Purpose of the Study:
- To develop a modified gene set analysis to detect trait-associated pathways.
- To identify pathways with significantly affected expression, even if individual gene changes are less significant.
- To improve the understanding of genotype-phenotype relationships by examining biological pathways.
Main Methods:
- Modified gene set analysis applied to liver tissue gene expression data from four mouse strains.
- Integration of quantitative trait loci (QTL) information for high-density lipoprotein (HDL) cholesterol and insulin-like growth factor 1 (IGF-1) blood concentrations.

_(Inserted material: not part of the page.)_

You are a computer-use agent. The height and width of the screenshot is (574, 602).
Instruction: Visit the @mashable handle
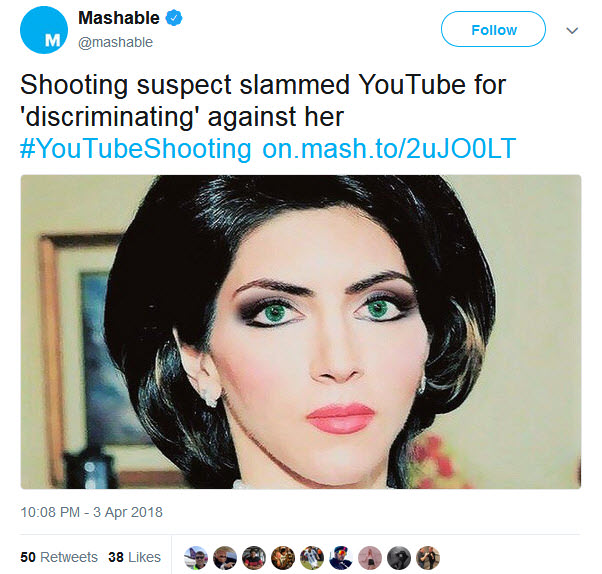pyautogui.click(x=115, y=42)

- Analysis of publicly available microarray data to detect trait-associated pathways.
Main Results:
- Several metabolic pathways (lipid metabolism, ABC transporters, cytochrome P450) were associated with HDL QTL.
- Signal transduction pathways regulating biological processes were identified for IGF-1 phenotype QTL.
- The modified approach successfully identified trait-associated pathways by analyzing gene sets.
Conclusions:
- A new method was developed to identify pathways associated with quantitative traits using QTL information.
- This approach offers insights into genotype-phenotype relationships at the biological pathway level.
- The method aids in elucidating the genetic architecture underlying phenotypic trait variations.